Mr Biden arrived from Pakistan in the Iraqi capital on Wednesday night, according to journalists travelling with him.
The White House said Mr Biden would also meet President Jalal Talabani and Iyad Allawi, the shiite Muslim who heads the Iraqiya bloc and won the most votes in Iraq's elections in 2010.
The visit comes days after radical shiite cleric Moqtada al-Sadr, a potent force in Iraqi politics, exhorted a boisterous crowd to resist the US "occupation" by all means in his first speech since returning home to the holy city of Najaf.
Mr Maliki was approved for a second term by Parliament on December 21 along with a national unity cabinet after over nine months of political deadlock.
Though combat operations have officially ended, some 50,000 US troops remain in the country.

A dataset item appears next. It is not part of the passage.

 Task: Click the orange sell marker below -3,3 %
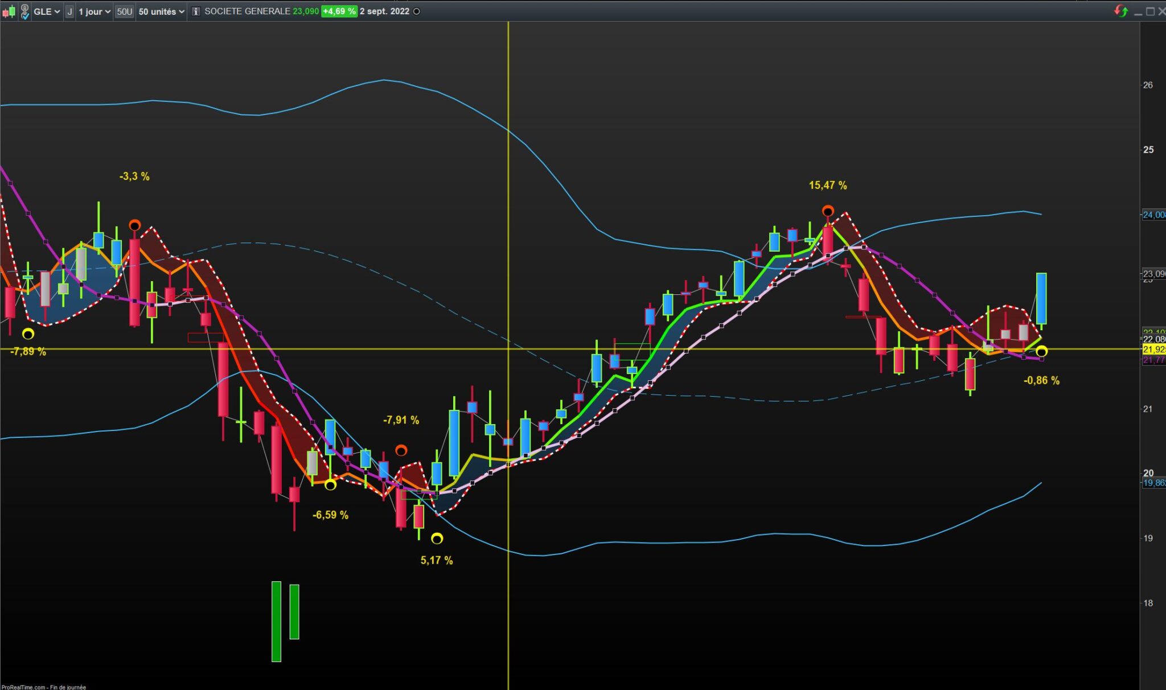pos(134,225)
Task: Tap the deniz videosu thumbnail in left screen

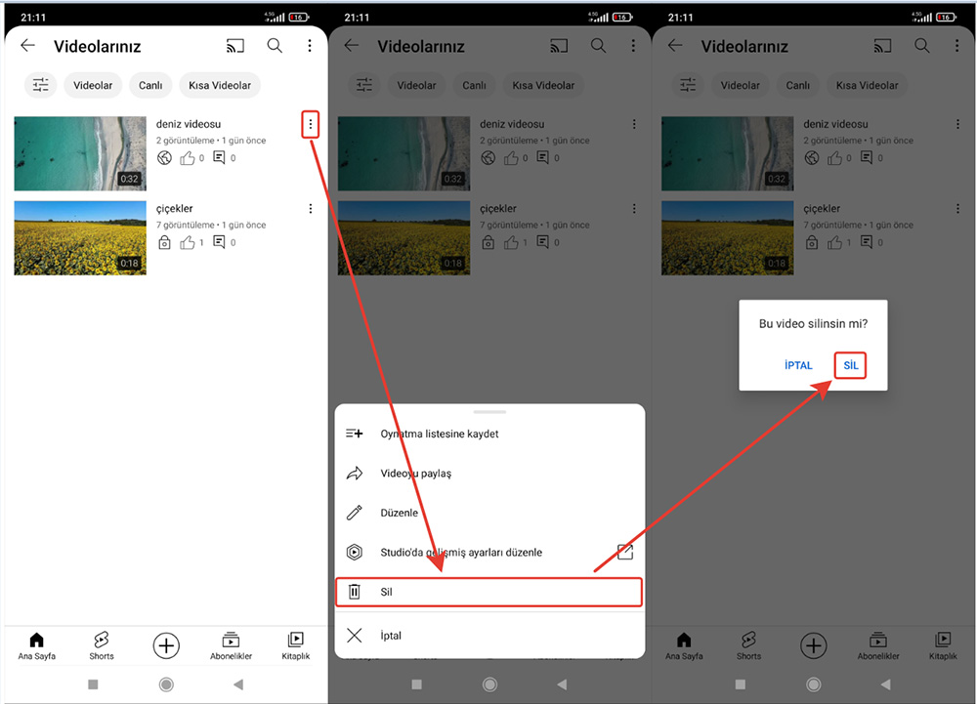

American soldiers are allowed to return fire in self-defence and take part in operations if requested by their Iraqi counterparts under the terms of a bilateral security pact.
In Islamabad, Mr Biden delivered a bold message of support for key anti-terror ally Pakistan, telling the country that America is "not the enemy of Islam."
As Mr Biden wrapped up his visit, a suicide blast in the northwest town of Bannu killed 18 people, most of them security officers, and wounded 15 in an attack claimed by the Taliban as revenge for US missile strikes in the area.
Mr Biden said militancy in Pakistan was a threat to both countries, and he referred to the killing last week of Punjab governor Salman Taseer, who was shot dead by his bodyguard over his outspoken opposition to strict blasphemy laws.
The confessed killer has been hailed a hero by religious conservatives and rallies have been held across the country in his honour.
Before Pakistan, Mr Biden visited Kabul, where he met Mr Karzai for talks that included discussing the presence of US troops serving in Afghanistan as part of an international force of some 140,000.